## AIM OF THE EXERCISE
Out of the material that follows, write out exactly the lines from the line with "Click the sales trend sparkline chart" to the line with "Given: Open the Dashboard menu item", both ends included, and no others.

## SUPPLIED ENTRIES

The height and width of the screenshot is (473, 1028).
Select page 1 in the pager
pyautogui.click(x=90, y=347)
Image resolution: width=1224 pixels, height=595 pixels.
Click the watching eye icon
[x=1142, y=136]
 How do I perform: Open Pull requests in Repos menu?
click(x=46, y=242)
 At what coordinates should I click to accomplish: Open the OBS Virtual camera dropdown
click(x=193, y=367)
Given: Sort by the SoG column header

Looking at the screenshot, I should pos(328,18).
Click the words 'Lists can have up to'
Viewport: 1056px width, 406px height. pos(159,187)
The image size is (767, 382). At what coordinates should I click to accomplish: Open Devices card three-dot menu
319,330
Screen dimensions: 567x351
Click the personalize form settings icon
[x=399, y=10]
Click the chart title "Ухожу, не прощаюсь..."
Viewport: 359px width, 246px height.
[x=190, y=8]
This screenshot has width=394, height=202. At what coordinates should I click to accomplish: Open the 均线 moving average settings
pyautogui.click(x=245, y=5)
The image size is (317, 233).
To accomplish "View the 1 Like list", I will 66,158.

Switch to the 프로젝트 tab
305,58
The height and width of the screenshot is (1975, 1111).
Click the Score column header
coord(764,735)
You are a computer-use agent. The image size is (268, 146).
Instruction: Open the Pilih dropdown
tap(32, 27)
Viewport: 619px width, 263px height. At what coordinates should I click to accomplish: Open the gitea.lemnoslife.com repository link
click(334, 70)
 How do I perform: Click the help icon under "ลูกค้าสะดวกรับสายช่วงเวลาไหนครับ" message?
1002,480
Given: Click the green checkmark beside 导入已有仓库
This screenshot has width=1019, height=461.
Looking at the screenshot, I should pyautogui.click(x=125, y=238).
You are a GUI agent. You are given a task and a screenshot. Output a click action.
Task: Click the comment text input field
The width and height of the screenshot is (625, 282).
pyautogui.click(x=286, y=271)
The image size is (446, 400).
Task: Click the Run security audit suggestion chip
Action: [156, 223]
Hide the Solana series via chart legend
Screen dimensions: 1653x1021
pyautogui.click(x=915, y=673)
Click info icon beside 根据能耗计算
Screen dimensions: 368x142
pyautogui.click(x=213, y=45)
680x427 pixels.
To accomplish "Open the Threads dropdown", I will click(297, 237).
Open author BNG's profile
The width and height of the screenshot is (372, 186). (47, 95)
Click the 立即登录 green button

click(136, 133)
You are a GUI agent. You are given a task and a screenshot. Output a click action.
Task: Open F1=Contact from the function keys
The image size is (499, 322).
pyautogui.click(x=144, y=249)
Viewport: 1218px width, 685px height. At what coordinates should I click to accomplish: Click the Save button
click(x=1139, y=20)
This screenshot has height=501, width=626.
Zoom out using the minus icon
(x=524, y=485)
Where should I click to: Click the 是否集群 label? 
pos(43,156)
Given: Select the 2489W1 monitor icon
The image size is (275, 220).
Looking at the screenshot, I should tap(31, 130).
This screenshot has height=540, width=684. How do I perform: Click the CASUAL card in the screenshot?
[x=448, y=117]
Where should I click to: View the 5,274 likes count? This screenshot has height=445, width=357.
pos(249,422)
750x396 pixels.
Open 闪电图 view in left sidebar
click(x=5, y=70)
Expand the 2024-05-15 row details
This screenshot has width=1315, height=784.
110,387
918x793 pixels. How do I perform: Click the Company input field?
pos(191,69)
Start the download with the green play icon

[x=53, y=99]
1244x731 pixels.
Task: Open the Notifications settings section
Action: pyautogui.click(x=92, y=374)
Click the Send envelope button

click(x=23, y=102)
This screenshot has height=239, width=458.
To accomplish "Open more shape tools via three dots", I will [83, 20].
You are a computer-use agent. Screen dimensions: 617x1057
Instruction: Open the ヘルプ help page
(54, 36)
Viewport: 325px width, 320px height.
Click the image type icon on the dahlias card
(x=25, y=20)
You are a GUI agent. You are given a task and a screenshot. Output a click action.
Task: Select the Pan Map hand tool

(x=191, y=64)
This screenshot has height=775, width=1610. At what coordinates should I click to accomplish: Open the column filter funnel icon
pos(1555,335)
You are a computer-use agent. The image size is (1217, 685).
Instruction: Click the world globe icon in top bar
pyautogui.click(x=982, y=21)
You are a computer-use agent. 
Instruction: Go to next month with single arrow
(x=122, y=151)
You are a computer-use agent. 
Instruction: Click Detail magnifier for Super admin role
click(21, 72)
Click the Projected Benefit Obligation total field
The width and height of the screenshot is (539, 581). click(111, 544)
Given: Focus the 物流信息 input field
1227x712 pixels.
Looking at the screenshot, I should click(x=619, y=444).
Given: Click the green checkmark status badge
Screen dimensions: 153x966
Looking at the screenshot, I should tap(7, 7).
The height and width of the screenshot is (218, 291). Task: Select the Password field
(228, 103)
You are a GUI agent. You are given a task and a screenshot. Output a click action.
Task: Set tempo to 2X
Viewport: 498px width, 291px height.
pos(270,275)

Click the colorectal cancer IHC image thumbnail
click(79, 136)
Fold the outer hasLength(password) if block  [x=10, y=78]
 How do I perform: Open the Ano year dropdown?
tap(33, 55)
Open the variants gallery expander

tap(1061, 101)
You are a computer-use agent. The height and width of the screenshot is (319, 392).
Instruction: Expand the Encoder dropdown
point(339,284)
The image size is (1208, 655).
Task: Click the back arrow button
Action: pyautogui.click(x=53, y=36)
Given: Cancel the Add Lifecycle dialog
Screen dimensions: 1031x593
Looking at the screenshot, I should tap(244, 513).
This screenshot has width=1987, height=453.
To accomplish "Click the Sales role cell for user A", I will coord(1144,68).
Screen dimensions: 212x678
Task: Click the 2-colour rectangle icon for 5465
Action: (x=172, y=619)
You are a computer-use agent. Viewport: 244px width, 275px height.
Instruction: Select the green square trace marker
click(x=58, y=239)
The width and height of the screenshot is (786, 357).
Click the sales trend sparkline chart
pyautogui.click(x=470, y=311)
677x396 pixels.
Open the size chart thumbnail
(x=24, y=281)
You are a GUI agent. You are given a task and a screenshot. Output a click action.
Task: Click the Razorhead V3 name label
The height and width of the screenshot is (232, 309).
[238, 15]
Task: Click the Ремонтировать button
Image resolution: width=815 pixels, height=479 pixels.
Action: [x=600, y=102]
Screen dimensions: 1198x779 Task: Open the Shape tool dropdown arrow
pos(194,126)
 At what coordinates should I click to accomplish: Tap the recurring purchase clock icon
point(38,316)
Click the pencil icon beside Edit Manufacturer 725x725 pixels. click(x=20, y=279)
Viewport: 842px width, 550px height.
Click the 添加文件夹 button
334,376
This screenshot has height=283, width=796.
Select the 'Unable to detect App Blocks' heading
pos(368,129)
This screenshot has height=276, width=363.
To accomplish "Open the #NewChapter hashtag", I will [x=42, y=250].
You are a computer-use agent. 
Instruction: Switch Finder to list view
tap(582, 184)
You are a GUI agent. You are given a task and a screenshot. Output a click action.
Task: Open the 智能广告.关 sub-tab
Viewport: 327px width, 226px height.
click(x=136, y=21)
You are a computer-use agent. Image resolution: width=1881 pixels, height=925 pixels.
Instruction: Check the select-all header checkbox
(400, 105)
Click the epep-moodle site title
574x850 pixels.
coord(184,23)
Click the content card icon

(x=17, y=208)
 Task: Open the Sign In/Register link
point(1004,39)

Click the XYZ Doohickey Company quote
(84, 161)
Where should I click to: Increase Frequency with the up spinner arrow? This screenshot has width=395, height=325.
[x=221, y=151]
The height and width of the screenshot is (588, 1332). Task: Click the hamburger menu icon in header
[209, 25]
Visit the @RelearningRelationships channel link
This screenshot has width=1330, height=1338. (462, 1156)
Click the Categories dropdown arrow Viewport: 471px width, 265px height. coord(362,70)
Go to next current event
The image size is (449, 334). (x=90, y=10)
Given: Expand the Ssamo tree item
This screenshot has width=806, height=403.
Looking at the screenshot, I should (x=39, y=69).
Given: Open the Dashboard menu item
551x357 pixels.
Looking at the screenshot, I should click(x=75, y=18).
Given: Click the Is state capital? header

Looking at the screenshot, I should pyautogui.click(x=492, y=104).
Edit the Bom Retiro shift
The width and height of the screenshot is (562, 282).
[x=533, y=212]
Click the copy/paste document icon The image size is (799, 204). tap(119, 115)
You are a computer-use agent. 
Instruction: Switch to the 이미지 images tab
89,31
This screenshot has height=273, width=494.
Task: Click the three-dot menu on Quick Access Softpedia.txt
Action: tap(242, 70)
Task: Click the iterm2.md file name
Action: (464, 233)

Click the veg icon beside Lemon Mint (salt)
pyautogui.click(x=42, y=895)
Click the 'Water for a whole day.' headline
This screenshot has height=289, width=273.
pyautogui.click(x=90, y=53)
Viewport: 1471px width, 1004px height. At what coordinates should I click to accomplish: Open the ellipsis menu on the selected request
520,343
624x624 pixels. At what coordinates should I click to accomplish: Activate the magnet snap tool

## SOLVED PROBLEM
Click the sales trend sparkline chart
pyautogui.click(x=470, y=311)
677x396 pixels.
Open the size chart thumbnail
(x=24, y=281)
You are a GUI agent. You are given a task and a screenshot. Output a click action.
Task: Click the Razorhead V3 name label
The height and width of the screenshot is (232, 309).
[238, 15]
Task: Click the Ремонтировать button
Image resolution: width=815 pixels, height=479 pixels.
Action: [x=600, y=102]
Screen dimensions: 1198x779 Task: Open the Shape tool dropdown arrow
pos(194,126)
 At what coordinates should I click to accomplish: Tap the recurring purchase clock icon
point(38,316)
Click the pencil icon beside Edit Manufacturer 725x725 pixels. click(x=20, y=279)
Viewport: 842px width, 550px height.
Click the 添加文件夹 button
334,376
This screenshot has height=283, width=796.
Select the 'Unable to detect App Blocks' heading
pos(368,129)
This screenshot has height=276, width=363.
To accomplish "Open the #NewChapter hashtag", I will [x=42, y=250].
You are a computer-use agent. 
Instruction: Switch Finder to list view
tap(582, 184)
You are a GUI agent. You are given a task and a screenshot. Output a click action.
Task: Open the 智能广告.关 sub-tab
Viewport: 327px width, 226px height.
click(x=136, y=21)
You are a computer-use agent. Image resolution: width=1881 pixels, height=925 pixels.
Instruction: Check the select-all header checkbox
(400, 105)
Click the epep-moodle site title
574x850 pixels.
coord(184,23)
Click the content card icon

(x=17, y=208)
 Task: Open the Sign In/Register link
point(1004,39)

Click the XYZ Doohickey Company quote
(84, 161)
Where should I click to: Increase Frequency with the up spinner arrow? This screenshot has width=395, height=325.
[x=221, y=151]
The height and width of the screenshot is (588, 1332). Task: Click the hamburger menu icon in header
[209, 25]
Visit the @RelearningRelationships channel link
This screenshot has width=1330, height=1338. (462, 1156)
Click the Categories dropdown arrow Viewport: 471px width, 265px height. coord(362,70)
Go to next current event
The image size is (449, 334). (x=90, y=10)
Given: Expand the Ssamo tree item
This screenshot has width=806, height=403.
Looking at the screenshot, I should (x=39, y=69).
Given: Open the Dashboard menu item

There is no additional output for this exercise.